BookNet Canada is reporting that Canadian book sales in the third quarter of 2010 were down in both unit sales and dollar value when compared with third quarter results in 2009. Overall, the market is down 3.3% in the number of books sold and by 4.3% in value (unit sales multiplied by list price). Every category was down from 2009 levels.


Fiction volume was down by 4.2%, and the same in value. BookNet CEO Noah Genner said the category did benefit from movie-ties, particularly Eat, Pray, Love, and the Stieg Larrson books were still selling very well during the third quarter, which spans July, August and September. Among Canadian titles, Lawrence Hill’s 2007 novel The Book of Negroes was still a top seller.

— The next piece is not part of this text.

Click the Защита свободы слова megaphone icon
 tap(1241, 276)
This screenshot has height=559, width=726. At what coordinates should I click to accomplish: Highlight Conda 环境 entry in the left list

YA fared better, down by smaller degrees of 2.6% in unit sales and 2.0% in value. Suzanne Collins’ Mockingjay series sold very well, fueled especially by the release of the third book, Genner noted.


Non-fiction was hardest hit--down by 5.2% in unit sales and 7.2% in dollar value, but Genner noted that larger drop is consistent with the category’s decline for about the last year and a half and is also in keeping with similar drops in other markets outside Canada as well. “I think that a lot of that…is moving to electronic, not just e-book but also online,” he said, acknowledging that BookNet doesn't yet track e-book sales. “It is those categories [technology and reference] we see moving downwards, less so biographies. They’re more in line with the decrease you’re seeing in the other categories, or even a little bit less of a decline.”

Genner said the fourth quarter has so far shown signs of matching 2009 sales levels. Hopes are pinned on good Christmas sales and sales bumps for the Scotiabank Giller Prize winner announced last week and the other shortlisted titles. “We have traditionally in the last few years seen a good spike on both the Giller shortlist and obviously the winner,” said Genner. “And it is significant enough that it helps pull up the whole market a little bit. BookNet reported a 191% sales increase for shortlisted titles in the week following that announcement. And last year’s winner, Linden MacIntyre’s The Bishop’s Man, saw a 712% sales jump.

These year-over-year figures from BookNet are based on a fixed panel of 665 retail locations from across Canada.